WHAT THE TASK REQUIRES » Reproduce this listing from its first line through the line with "This screenshot has height=781, width=964.", inclusive, leaving out all that follows.

EXERCISE MATERIALS »
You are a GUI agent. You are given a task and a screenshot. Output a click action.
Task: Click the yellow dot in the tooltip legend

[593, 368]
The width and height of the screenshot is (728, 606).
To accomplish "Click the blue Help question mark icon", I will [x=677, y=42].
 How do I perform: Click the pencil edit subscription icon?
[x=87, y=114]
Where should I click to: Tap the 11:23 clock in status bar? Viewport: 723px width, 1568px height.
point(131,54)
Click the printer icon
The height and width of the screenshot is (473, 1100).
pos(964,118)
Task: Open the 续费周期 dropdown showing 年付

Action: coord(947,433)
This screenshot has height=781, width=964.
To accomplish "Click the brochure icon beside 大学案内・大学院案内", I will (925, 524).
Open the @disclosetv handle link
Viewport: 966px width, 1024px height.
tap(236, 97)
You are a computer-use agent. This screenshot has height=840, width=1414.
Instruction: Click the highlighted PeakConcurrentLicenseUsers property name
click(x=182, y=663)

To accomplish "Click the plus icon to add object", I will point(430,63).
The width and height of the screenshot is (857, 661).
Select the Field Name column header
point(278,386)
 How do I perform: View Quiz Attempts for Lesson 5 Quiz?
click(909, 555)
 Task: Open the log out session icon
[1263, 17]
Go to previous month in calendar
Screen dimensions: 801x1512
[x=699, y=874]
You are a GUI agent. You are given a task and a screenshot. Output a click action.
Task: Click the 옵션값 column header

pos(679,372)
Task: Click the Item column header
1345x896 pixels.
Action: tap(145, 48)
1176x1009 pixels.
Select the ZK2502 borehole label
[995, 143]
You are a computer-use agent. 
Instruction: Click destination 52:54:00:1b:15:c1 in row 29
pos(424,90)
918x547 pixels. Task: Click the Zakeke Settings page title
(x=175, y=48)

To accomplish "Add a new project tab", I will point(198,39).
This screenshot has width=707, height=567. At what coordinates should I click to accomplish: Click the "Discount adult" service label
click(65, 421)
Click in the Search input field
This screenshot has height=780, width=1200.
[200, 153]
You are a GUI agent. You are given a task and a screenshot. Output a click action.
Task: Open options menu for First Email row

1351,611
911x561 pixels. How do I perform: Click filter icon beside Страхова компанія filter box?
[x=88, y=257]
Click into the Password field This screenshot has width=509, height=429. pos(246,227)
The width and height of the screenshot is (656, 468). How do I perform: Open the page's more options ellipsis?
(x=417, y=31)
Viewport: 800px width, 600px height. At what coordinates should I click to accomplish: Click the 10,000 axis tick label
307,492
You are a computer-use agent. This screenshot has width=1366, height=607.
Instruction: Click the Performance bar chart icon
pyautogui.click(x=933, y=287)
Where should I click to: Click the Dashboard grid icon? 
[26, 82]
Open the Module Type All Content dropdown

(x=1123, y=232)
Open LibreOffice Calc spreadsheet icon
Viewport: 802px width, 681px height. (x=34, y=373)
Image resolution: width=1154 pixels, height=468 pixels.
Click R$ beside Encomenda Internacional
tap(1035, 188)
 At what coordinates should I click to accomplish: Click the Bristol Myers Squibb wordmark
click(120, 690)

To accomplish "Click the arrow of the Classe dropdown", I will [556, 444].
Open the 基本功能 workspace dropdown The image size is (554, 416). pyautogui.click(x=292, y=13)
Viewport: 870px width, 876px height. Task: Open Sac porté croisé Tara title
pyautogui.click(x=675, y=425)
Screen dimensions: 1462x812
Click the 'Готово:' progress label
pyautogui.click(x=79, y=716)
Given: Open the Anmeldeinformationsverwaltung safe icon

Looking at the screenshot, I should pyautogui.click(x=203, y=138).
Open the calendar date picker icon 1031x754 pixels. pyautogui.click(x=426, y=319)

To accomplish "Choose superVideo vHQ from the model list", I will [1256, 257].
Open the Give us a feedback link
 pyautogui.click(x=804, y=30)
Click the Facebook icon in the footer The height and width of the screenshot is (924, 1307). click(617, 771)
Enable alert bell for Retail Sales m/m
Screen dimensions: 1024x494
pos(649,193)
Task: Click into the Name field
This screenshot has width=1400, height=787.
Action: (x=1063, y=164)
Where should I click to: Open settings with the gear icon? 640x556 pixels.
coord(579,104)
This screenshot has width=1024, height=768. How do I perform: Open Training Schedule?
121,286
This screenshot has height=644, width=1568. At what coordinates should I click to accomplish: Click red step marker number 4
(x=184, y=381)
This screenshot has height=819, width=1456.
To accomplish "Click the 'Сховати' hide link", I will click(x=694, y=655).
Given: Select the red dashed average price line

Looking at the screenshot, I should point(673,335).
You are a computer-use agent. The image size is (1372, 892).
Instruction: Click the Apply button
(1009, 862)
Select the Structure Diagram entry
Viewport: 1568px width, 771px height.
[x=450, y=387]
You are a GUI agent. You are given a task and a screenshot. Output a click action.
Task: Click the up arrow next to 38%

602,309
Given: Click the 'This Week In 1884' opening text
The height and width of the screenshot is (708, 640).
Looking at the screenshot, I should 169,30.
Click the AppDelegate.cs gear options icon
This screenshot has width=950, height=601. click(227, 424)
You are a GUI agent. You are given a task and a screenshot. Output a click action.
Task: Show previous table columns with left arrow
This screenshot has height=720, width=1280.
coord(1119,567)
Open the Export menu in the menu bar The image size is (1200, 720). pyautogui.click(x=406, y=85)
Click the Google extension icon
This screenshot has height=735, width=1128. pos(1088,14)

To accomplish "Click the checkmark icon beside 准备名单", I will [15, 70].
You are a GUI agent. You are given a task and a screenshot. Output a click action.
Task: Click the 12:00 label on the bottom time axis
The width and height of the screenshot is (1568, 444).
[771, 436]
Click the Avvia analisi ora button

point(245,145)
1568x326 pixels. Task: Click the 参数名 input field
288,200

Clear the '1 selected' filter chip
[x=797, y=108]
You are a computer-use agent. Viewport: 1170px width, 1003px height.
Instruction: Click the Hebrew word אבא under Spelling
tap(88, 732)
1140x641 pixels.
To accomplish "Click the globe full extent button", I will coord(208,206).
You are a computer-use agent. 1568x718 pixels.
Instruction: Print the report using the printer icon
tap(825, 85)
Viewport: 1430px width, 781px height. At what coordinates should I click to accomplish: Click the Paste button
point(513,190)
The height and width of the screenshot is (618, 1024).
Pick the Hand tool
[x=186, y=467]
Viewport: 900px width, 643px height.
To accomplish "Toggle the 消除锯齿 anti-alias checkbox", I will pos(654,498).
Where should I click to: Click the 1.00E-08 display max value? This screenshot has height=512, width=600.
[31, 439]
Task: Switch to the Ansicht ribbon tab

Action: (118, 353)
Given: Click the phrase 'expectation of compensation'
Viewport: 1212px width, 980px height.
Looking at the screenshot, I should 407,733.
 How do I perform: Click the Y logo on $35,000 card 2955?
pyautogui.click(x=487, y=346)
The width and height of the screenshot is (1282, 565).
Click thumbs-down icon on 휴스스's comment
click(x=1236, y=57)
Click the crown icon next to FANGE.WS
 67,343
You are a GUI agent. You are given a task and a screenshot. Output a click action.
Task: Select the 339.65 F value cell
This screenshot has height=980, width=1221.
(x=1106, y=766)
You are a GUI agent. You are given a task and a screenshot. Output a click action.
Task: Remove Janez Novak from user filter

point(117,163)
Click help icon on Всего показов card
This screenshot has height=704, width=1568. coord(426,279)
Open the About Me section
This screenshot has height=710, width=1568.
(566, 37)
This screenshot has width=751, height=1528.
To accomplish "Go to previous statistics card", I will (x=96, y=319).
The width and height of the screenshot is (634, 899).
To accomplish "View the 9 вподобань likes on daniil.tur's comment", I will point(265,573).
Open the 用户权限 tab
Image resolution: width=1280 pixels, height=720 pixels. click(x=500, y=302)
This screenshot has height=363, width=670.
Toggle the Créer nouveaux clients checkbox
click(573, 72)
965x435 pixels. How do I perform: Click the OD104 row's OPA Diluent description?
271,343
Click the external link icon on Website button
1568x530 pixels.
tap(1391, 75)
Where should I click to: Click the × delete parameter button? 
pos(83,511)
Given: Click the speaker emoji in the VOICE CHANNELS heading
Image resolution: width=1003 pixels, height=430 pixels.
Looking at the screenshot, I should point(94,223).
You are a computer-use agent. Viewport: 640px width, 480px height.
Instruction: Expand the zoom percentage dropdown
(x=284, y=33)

RESPONSE TO THE TASK »
You are a GUI agent. You are given a task and a screenshot. Output a click action.
Task: Click the yellow dot in the tooltip legend

[593, 368]
The width and height of the screenshot is (728, 606).
To accomplish "Click the blue Help question mark icon", I will [x=677, y=42].
 How do I perform: Click the pencil edit subscription icon?
[x=87, y=114]
Where should I click to: Tap the 11:23 clock in status bar? Viewport: 723px width, 1568px height.
point(131,54)
Click the printer icon
The height and width of the screenshot is (473, 1100).
pos(964,118)
Task: Open the 续费周期 dropdown showing 年付

Action: coord(947,433)
This screenshot has height=781, width=964.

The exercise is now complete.